My understanding of Microsoft's success was it came from marketplace maneuvers, many ranging from unethical to illegal, not from quality or innovative hacking. Compare Windows with any contemporaneous MacOS, for example.
So it's 1992, and OS/2 still isn't happening.
But you can get a 386 at 16 or 25 MHz complete with maybe a 40 MB hard drive, color monitor, 256-color VGA, a couple megabytes of memory, and licenses for MS-DOS and Windows 3.1 for $1000 or less. This will let you do a lot of computer things.
If you want to run Mac OS, the very cheapest Macintosh you can get is the Mac Classic, and it costs $1695 for a 7 MHz 68000, a single floppy drive, no hard drive, and a 1-bit black and white display. This will enable you to do a lot fewer computer things, much more slowly.
Macs were very expensive. Windows was good enough.

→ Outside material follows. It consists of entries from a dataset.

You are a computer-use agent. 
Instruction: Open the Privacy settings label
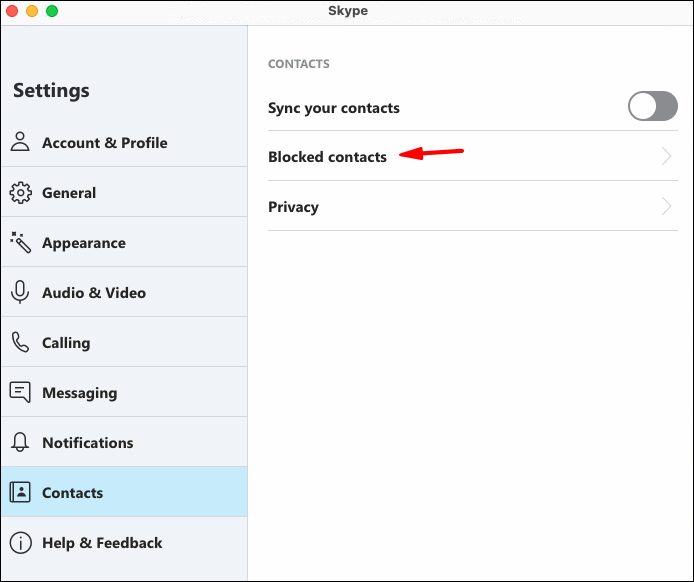tap(293, 207)
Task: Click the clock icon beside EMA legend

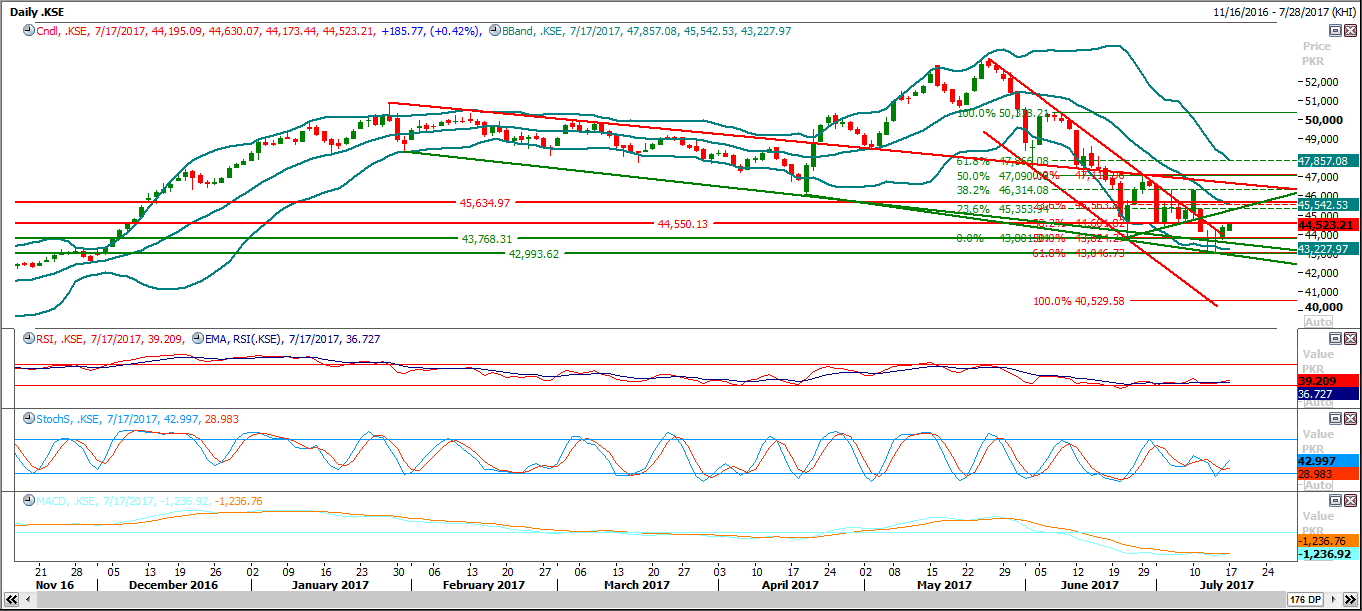Action: pyautogui.click(x=198, y=339)
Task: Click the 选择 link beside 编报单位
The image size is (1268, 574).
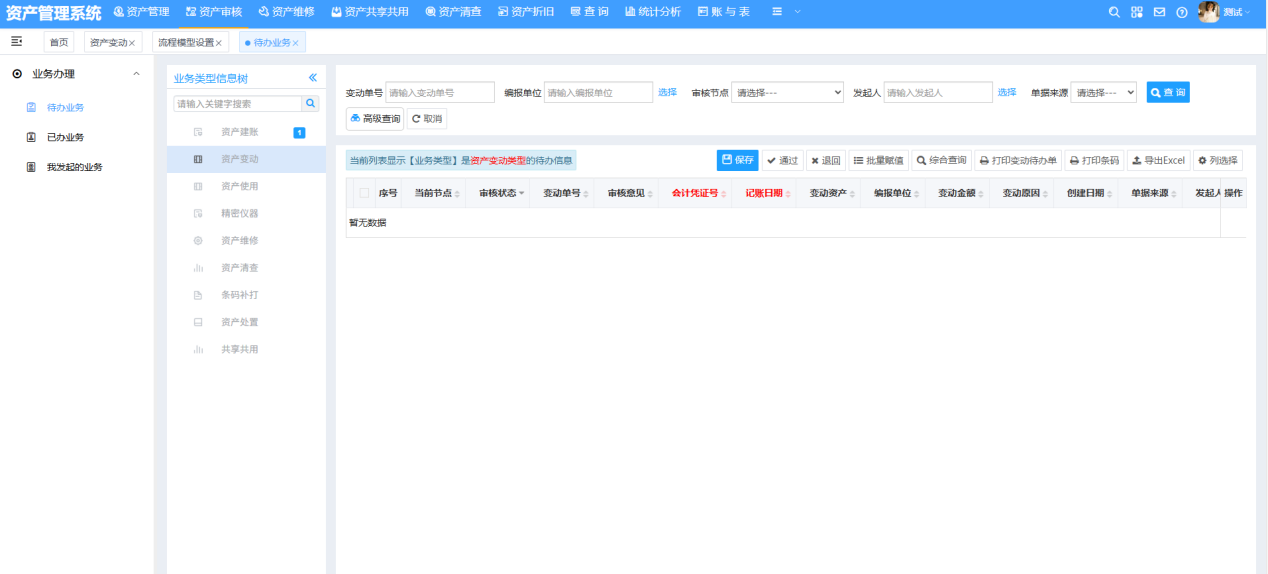Action: click(x=667, y=92)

It wasn't better, necessarily, but it wasn't strong-armed onto the market by shady maneuvers either -- at the time of Windows 3 and 95 it was genuinely good "product-market fit". Microsoft, from its earliest days, was good at leveraging mass-market hardware to deliver "good enough" software that worked for the majority of people. Of course they did shady stuff that increased their dominance, but Windows would have sold like hotcakes either way.
Didn't they generate fake errors for Windows running on DR-DOS, or something like that, even though it ran fine?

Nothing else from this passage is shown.